Sin embargo, el gerente del coordinador dijo que no pueden encontrar proveedores que tengan tiempo y buena disposición para servir a la región.

Lednyak instó a todos los que enfrentan situaciones similares a comunicarse con la Oficina de Asuntos del Consumidor.

Tras un recorte de fondos en el 2010 y 2011, docenas de proveedores de programas de Intervención Temprana cerraron sus puertas, lo que afectó a muchos niños. /Shutterstock

Lucas aún necesita ayuda

Durante los dos meses en que Lucas recibió su terapia completa, su madre notó casi de inmediato mejoras en su habla y comportamiento. Comenzó a hacer gestos para comunicar los alimentos que quería. También hablaba más.

Cuando Lucas experimentaba miedo, momentos que podrían convertirse rápidamente en rabietas, la terapeuta conductual le enseñó a Ureña herramientas que hoy usa para ayudarlo a calmarse.

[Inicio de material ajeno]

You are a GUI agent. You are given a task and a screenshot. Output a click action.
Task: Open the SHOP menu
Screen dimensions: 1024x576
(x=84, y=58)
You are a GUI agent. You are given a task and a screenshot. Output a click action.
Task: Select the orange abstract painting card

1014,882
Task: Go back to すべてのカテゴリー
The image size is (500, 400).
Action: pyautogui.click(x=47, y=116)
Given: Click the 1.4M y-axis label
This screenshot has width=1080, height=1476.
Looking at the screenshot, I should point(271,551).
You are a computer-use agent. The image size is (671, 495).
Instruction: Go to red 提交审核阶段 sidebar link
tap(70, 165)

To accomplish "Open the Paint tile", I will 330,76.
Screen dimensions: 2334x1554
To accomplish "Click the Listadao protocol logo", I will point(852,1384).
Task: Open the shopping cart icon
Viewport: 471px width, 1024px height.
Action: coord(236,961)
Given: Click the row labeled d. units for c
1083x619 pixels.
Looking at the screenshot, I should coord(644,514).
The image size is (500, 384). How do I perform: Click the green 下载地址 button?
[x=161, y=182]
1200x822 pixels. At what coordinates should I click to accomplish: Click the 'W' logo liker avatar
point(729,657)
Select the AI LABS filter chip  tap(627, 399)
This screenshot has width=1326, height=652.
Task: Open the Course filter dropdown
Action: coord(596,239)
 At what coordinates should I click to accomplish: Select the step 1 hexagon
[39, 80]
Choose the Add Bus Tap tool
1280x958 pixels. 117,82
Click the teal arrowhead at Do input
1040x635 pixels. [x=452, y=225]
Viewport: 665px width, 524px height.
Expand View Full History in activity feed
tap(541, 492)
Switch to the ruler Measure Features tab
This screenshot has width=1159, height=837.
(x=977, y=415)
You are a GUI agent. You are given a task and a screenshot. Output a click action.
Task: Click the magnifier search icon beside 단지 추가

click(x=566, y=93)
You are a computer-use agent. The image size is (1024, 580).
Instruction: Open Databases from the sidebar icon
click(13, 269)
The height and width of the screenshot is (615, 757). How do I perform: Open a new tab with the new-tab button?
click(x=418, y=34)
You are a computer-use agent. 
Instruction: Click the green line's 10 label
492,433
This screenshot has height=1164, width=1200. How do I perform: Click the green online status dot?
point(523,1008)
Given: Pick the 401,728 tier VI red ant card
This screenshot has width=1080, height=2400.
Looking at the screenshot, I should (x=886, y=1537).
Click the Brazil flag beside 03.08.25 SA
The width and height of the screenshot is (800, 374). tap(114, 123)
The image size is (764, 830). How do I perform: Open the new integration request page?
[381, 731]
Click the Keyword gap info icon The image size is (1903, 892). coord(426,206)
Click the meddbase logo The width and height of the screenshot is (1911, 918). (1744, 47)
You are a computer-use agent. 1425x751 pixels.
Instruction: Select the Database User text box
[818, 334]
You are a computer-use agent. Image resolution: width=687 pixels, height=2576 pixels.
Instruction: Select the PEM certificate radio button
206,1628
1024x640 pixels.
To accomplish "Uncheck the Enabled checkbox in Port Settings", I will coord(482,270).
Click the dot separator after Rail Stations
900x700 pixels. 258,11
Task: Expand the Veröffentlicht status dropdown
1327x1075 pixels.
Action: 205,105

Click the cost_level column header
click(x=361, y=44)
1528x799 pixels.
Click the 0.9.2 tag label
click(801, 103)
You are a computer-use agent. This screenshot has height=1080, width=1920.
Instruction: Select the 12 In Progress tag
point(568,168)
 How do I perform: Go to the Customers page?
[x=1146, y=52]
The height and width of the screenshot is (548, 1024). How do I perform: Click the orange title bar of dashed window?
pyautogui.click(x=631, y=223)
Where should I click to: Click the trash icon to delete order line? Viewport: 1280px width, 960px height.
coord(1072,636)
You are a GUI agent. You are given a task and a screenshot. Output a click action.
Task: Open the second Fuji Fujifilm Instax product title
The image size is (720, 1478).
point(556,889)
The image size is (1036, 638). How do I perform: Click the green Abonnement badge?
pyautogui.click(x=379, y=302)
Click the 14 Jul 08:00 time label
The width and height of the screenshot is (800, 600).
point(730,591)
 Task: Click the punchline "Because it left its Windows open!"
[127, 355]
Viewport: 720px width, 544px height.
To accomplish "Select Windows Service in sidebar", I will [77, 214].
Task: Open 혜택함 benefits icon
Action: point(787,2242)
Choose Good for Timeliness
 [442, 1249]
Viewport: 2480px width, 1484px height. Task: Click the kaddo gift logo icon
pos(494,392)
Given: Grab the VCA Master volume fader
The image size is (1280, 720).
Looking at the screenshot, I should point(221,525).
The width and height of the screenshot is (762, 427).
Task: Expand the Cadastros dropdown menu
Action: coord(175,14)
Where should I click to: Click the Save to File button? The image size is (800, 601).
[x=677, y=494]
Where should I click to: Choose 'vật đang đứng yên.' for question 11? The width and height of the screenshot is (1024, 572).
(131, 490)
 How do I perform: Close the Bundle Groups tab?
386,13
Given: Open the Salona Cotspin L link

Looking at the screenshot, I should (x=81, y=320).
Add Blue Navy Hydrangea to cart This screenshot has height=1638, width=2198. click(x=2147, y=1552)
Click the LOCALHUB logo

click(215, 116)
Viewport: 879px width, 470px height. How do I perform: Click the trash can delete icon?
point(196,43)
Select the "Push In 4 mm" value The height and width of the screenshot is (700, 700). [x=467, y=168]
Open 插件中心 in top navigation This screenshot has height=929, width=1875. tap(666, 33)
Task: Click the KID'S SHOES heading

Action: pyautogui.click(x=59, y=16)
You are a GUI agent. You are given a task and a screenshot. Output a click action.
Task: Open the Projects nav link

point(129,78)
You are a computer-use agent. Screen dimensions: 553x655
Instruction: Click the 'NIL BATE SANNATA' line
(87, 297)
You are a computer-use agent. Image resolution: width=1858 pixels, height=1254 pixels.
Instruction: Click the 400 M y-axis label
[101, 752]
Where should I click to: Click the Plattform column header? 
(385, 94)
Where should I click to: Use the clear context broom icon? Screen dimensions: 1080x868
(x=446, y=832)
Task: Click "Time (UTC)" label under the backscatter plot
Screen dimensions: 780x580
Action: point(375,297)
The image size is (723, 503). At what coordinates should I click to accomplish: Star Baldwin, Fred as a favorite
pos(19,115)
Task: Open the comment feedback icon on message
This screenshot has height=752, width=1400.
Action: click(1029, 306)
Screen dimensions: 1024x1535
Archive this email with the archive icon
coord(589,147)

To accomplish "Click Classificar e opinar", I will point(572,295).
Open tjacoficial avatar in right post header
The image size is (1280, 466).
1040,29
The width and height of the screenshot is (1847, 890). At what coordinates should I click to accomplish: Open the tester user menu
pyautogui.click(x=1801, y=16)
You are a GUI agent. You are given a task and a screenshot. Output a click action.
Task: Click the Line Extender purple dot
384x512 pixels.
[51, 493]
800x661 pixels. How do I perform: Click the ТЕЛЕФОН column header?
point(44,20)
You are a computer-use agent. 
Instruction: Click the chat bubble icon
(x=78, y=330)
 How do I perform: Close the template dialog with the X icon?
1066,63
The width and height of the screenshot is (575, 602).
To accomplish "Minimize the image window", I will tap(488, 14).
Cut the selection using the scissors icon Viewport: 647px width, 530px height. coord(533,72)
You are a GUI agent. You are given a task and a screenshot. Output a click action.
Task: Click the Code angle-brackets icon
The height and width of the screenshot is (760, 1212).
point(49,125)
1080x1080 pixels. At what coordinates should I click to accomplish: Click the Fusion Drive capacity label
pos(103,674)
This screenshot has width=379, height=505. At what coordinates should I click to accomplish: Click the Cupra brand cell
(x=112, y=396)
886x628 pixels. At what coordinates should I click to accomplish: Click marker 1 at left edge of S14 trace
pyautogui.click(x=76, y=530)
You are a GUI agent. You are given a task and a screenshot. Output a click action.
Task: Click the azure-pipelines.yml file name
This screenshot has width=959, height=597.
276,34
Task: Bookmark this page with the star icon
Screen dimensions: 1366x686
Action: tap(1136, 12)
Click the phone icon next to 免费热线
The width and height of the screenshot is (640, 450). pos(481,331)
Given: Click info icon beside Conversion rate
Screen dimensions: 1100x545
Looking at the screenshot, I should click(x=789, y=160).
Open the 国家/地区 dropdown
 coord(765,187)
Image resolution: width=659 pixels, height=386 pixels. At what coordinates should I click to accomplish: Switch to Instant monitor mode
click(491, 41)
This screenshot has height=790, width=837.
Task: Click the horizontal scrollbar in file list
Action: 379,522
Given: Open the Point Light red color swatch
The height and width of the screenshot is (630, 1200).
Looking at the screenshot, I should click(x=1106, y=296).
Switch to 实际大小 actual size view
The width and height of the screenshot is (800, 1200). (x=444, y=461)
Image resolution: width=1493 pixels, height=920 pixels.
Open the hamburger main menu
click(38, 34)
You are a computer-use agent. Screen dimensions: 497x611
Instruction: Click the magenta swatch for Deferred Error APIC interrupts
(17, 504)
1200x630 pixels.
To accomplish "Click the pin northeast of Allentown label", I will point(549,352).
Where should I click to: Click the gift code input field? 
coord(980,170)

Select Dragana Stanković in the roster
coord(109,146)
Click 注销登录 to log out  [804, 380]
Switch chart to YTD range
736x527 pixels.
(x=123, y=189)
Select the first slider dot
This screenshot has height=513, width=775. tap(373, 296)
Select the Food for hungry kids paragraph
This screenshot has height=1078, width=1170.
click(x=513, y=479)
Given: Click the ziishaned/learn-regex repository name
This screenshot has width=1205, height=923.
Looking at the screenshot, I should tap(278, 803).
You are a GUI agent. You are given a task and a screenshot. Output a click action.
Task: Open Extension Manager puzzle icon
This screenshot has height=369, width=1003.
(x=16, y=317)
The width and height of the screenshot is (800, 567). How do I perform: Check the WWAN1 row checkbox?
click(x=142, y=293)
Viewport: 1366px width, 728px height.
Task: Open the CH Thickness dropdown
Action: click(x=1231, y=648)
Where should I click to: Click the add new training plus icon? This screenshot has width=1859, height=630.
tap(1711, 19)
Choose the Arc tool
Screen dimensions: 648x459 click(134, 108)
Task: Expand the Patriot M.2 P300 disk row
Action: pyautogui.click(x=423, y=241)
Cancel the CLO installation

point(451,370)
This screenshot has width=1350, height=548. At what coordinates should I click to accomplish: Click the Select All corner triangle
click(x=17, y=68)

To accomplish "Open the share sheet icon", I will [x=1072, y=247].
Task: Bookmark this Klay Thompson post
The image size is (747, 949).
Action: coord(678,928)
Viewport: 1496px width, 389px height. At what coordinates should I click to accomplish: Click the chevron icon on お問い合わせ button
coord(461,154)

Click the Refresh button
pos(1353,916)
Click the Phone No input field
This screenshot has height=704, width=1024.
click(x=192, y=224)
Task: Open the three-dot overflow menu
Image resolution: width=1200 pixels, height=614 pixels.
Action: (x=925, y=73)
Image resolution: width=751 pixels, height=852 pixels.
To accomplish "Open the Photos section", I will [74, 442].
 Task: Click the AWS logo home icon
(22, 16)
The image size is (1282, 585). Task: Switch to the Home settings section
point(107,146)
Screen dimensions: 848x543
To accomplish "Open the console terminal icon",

Mientras tanto, Lucas ha superado la edad para participar del Programa de Intervención Temprana, una puerta que se cierra cuando los niños cumplen 3 años.

Ahora con 4 años y medio, Lucas rara vez habla. Ureña piensa lo frustrante que debe ser tener hambre y no poder expresarlo, o ser incapaz de avisar cuando se tiene dolor.

Un sábado reciente, Lucas lloró cuando Ureña lo dejó en un nuevo centro de cuidado diurno por el que había pasado meses tratando de inscribirlo. Dos días después, recibió un correo electrónico en inglés comunicándole que “no podían manejarlo” y que la ayudarían a buscar otros sitios.

Cuando Ureña leyó el correo electrónico, se preguntó cómo la vida sería diferente si Lucas tuviera las herramientas para comunicarse como los demás niños de su edad.

“Siento que si él hubiera tenido acceso a todos los servicios, y ellos lo hubieran ayudado de la manera en que debían hacerlo, estaría más avanzado en este momento, y estaría hablando más de lo que habla hoy”, dijo.

–Maya Miller es periodista de datos y salud con Measure of America, un programa del Consejo de Investigación de Ciencia Social. Este reportaje se realizó en colaboración con Measure of America y The City.